Non posso, sono il presidente.
PAOLO.
S'era già fissato di partire oggi. Abbiamo tardato per cagion tua.
MARIO.
Come si fa? Dovevo vendere il fieno. È questione di tre giorni, quattro al più.
PAOLO.
Se andassimo Anna ed io intanto? La pigione del châlet ci corre da quindici giorni. Tu verresti a raggiungerci appena sei libero.
MARIO.
Se credi….
PAOLO.
Ti dirò. Posdomani è la festa di Anna. Finchè gli affari mi trattenevano a Milano tutto il luglio, quel giorno l'abbiamo sempre passato soli Anna ed io. Non lo facevamo di proposito, ma le cose portavano così. L'anno scorso ho potuto esser libero in principio di luglio e siamo venuti qui per non muoverne fino a settembre.

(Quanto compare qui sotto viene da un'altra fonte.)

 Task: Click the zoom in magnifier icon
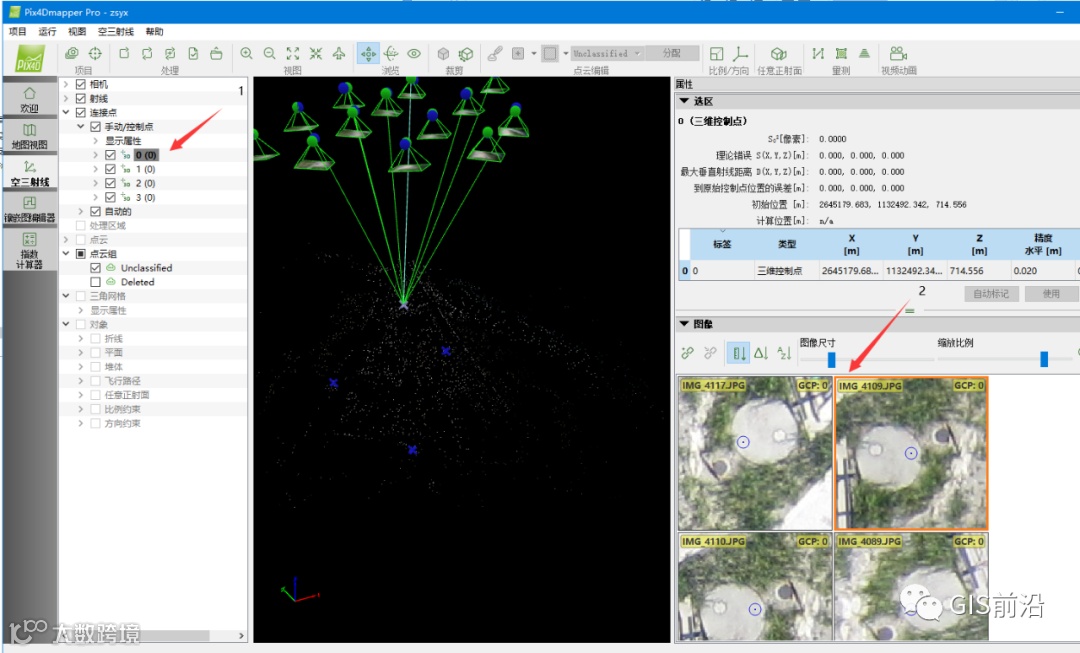click(246, 54)
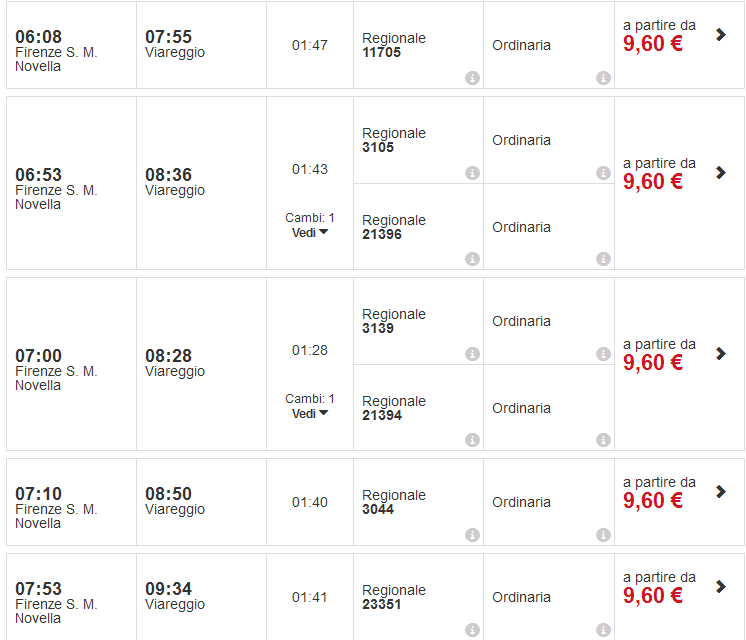Click info icon for Regionale 3044
The image size is (746, 640).
(472, 535)
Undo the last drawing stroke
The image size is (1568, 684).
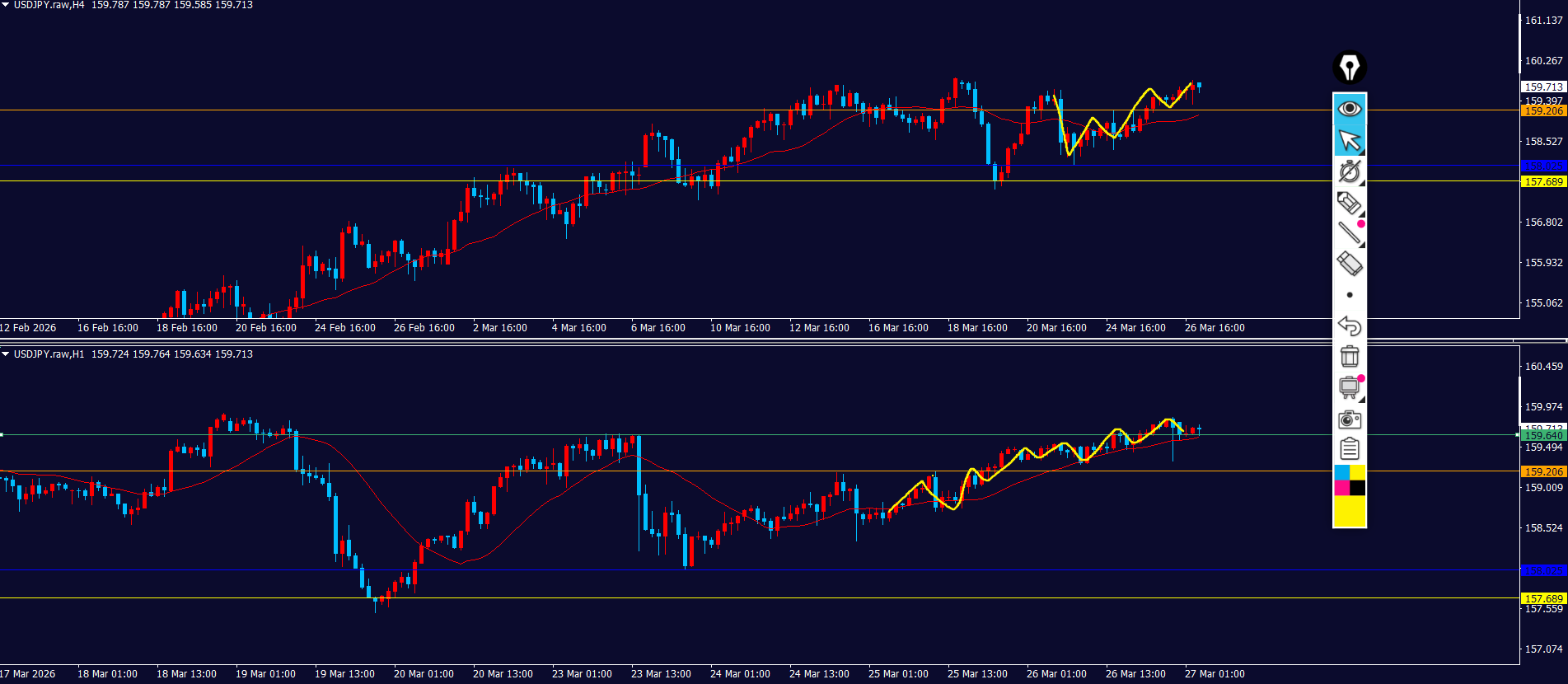[x=1349, y=326]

Ebbene, tre giorni prima della sua festa, Anna, mi pregò di portarla a fare un giro in Svizzera.—Non mi disse, ben inteso, la ragione del suo desiderio, ma insistette perchè si partisse subito. Siamo andati a Interlaken e di là siamo saliti sino a Murren.—Il giorno di sant'Anna eravamo a Murren. Il luogo ci parve così incantevole, Anna se ne compiaceva tanto, che fin d'allora io fissai uno châlet per quest'anno. Quindici giorni fa, tu che non ti muovi mai, proponesti improvvisamente di accompagnarci….
MARIO.
M'hai trovato indiscreto?
PAOLO.
No. Hai visto che Anna ne ebbe piacere. Essa ti vuol molto bene.
MARIO.
Lo so.
PAOLO.
Quando dovesti ritardare fu lei stessa a proporre che ti aspettassimo. Ma quel primo ritardo ci lasciava ancora arrivare in tempo, questo secondo non ci lascierebbe più, e io proprio, ora, specialmente, ci tengo ad esser là a giorno fisso. È puerile se vuoi….
MARIO.
No. Va bene. Io vi raggiungerò.
PAOLO.
Si era rimandata la partenza a domani per aspettarti; ma dacchè non vieni subito si potrebbe partire stasera.
Scattando.
Ho bisogno di andarmene, di levarmi di qui. Quelle lettere mi….
MARIO.
Bruciale. Dalle a me.
PAOLO.
Ah no.—Non ancora.
MARIO.
Parti, parti stasera è meglio. Ma Anna sarà poi lesta?